JSE index falls 1.72% as Naspers, Richemont, BHP and Anglo American's stocks retreat. File Photo: IOL
JOHANNESBURG – The JSE Africa All Share index fell 1.72 percent and the JSE Top 40 index was down 1.91 percent by lunchtime on Monday as heavyweights Naspers, Richemont SA, BHP and Anglo American's stocks retreated.

Naspers share price, with a 14 percent weighting on the benchmark index, declined 2.65 percent to R2 385.03, while Richemont, the luxury goods producer, fell 2.232 percent to R109.87.

Mining houses BHP took a 2.01 percent hit to R325.97 and Anglo American declined 1.66 percent to R345.78. The four companies make up at least 36 percent of the index.

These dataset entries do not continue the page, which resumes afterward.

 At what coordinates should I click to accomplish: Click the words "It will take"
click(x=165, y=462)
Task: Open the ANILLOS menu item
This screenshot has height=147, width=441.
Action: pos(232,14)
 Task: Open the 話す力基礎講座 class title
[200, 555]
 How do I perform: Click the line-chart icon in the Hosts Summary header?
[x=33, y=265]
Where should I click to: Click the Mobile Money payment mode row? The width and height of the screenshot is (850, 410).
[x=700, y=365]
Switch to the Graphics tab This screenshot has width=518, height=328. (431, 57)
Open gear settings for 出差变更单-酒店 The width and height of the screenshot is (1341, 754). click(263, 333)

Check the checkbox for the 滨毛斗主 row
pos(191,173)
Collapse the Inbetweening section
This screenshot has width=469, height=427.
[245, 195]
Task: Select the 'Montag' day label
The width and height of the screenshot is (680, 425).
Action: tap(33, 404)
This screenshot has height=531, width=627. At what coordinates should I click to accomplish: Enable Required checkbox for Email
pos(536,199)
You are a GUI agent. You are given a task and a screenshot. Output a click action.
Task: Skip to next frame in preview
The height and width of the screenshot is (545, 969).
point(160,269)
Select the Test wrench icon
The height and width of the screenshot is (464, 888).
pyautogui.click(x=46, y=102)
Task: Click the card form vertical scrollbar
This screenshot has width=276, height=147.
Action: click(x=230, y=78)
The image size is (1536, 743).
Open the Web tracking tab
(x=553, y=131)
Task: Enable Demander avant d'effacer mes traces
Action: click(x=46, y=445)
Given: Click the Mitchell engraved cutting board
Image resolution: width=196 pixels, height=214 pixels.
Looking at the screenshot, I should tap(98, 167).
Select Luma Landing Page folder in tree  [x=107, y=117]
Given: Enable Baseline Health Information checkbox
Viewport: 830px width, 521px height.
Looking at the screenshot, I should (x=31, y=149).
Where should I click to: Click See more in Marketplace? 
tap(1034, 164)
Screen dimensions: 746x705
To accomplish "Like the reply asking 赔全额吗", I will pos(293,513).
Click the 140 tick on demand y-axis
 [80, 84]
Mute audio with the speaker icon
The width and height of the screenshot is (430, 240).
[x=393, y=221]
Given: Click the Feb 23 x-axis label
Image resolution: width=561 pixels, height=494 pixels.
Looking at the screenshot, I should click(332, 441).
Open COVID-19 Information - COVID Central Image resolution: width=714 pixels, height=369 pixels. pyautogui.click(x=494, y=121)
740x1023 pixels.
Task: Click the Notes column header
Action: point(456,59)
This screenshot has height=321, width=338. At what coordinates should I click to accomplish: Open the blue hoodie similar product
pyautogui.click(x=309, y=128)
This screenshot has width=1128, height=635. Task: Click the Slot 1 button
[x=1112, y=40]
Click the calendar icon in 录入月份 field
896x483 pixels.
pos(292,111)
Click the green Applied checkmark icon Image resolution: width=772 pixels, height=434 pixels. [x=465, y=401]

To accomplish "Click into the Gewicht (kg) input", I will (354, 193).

The index of bank stocks also fell for the third day by 1.62 percent on Monday as South African banks are bracing for the biggest workers’ strike in 99 years. The banks index also fell as emerging-market currencies weakened while investors monitor the latest developments in trade talks.

According to the JSE, foreign investors were net sellers of South Africa stocks for the fourth day on Friday, disposing of R3.28 billion worth of shares.

The dumping of South African stocks puts pressure on the rand, government financing of its twin deficits and liquidity for the JSE.

The index of gold producers advanced 2.26 percent amid soaring bullion prices as the gold price rising 19.72 percent to $1 521.81 an ounce.

The rand weakened to R14.84/$ after nearly touching R15/$ at its close on Friday, as the ramp-up of tensions in the Middle East and the cautious stance of the Fed afflicted markets.

Investec’s economist Annabel Bishop said the outlook for the global economy and markets had become cloudier, as rising uncertainty negatively impacts risk assets, with concerns in particular over economic growth in 2020.

“The slowdown in the pace of global economic activity looks likely to continue, instead of the recovery that was indicated by key institutions, including the IMF, earlier in the year,” Bishop said.

“The rand is likely to continue to remain volatile, with September a month that can see a lot of churn, and with the risk that slower global growth sees commodity currencies such as the rand weaken further.”